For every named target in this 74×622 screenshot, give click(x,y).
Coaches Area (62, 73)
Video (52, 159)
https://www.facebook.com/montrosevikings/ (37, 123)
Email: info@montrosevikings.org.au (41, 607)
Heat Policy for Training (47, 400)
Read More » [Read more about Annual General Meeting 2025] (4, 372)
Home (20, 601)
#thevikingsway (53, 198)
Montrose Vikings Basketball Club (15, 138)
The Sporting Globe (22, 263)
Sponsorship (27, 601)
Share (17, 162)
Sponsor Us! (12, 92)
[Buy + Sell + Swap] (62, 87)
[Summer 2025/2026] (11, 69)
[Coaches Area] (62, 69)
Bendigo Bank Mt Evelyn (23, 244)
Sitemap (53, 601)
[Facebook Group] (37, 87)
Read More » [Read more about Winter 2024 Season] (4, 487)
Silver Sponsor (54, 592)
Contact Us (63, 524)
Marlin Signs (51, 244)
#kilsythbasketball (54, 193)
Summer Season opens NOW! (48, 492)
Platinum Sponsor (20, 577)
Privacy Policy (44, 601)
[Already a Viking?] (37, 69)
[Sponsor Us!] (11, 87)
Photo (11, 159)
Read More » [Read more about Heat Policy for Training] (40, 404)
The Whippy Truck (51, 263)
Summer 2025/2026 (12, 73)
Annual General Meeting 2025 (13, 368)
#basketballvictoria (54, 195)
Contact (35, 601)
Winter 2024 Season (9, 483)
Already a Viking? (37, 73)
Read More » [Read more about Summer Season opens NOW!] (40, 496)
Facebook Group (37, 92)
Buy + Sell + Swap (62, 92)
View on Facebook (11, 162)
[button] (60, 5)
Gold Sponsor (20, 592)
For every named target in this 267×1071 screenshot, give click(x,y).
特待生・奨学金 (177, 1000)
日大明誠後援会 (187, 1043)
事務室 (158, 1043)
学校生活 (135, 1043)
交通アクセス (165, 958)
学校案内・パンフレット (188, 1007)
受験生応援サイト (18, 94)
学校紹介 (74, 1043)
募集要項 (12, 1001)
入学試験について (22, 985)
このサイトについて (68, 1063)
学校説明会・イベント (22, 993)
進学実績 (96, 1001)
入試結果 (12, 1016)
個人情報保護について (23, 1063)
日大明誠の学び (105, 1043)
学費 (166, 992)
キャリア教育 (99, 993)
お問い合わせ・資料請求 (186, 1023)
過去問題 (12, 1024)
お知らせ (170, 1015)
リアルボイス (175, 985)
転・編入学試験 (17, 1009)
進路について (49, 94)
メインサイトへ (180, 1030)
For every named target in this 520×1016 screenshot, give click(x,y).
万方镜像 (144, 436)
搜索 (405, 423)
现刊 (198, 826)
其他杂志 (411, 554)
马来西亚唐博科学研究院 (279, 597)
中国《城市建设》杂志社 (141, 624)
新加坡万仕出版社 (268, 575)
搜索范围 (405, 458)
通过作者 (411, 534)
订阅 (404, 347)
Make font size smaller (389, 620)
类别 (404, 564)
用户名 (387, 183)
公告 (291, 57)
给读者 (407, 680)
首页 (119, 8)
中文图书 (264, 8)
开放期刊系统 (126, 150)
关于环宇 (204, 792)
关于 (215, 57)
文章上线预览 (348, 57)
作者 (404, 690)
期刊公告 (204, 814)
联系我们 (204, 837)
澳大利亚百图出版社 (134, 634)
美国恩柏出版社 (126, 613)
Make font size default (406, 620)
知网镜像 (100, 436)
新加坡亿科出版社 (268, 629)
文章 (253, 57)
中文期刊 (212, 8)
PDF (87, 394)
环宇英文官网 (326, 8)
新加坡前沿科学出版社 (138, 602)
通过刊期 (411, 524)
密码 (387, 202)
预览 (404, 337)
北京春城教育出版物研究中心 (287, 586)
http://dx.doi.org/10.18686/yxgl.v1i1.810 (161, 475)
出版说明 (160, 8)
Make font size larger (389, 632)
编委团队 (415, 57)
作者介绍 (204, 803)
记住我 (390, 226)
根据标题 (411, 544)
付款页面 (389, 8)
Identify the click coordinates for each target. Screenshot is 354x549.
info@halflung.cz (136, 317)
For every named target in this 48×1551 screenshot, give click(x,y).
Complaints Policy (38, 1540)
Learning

Your objective: In the listing, from the line with "搜索 (405, 423)" to the line with "info@halflung.cz (136, 317)", change "font size" to "text size" and write those lines out again with nothing else altered.

Exercise output:
搜索 (405, 423)
现刊 (198, 826)
其他杂志 (411, 554)
马来西亚唐博科学研究院 (279, 597)
中国《城市建设》杂志社 (141, 624)
新加坡万仕出版社 (268, 575)
搜索范围 (405, 458)
通过作者 (411, 534)
订阅 (404, 347)
Make text size smaller (389, 620)
类别 (404, 564)
用户名 (387, 183)
公告 (291, 57)
给读者 (407, 680)
首页 (119, 8)
中文图书 (264, 8)
开放期刊系统 (126, 150)
关于环宇 (204, 792)
关于 (215, 57)
文章上线预览 (348, 57)
作者 (404, 690)
期刊公告 (204, 814)
联系我们 (204, 837)
澳大利亚百图出版社 (134, 634)
美国恩柏出版社 (126, 613)
Make text size default (406, 620)
知网镜像 (100, 436)
新加坡亿科出版社 (268, 629)
文章 (253, 57)
中文期刊 (212, 8)
PDF (87, 394)
环宇英文官网 (326, 8)
新加坡前沿科学出版社 (138, 602)
通过刊期 (411, 524)
密码 (387, 202)
预览 (404, 337)
北京春城教育出版物研究中心 (287, 586)
http://dx.doi.org/10.18686/yxgl.v1i1.810 (161, 475)
出版说明 (160, 8)
Make text size larger (389, 632)
编委团队 (415, 57)
作者介绍 (204, 803)
记住我 (390, 226)
根据标题 (411, 544)
付款页面 (389, 8)
Identify the click coordinates for each target. Screenshot is 354x549.
info@halflung.cz (136, 317)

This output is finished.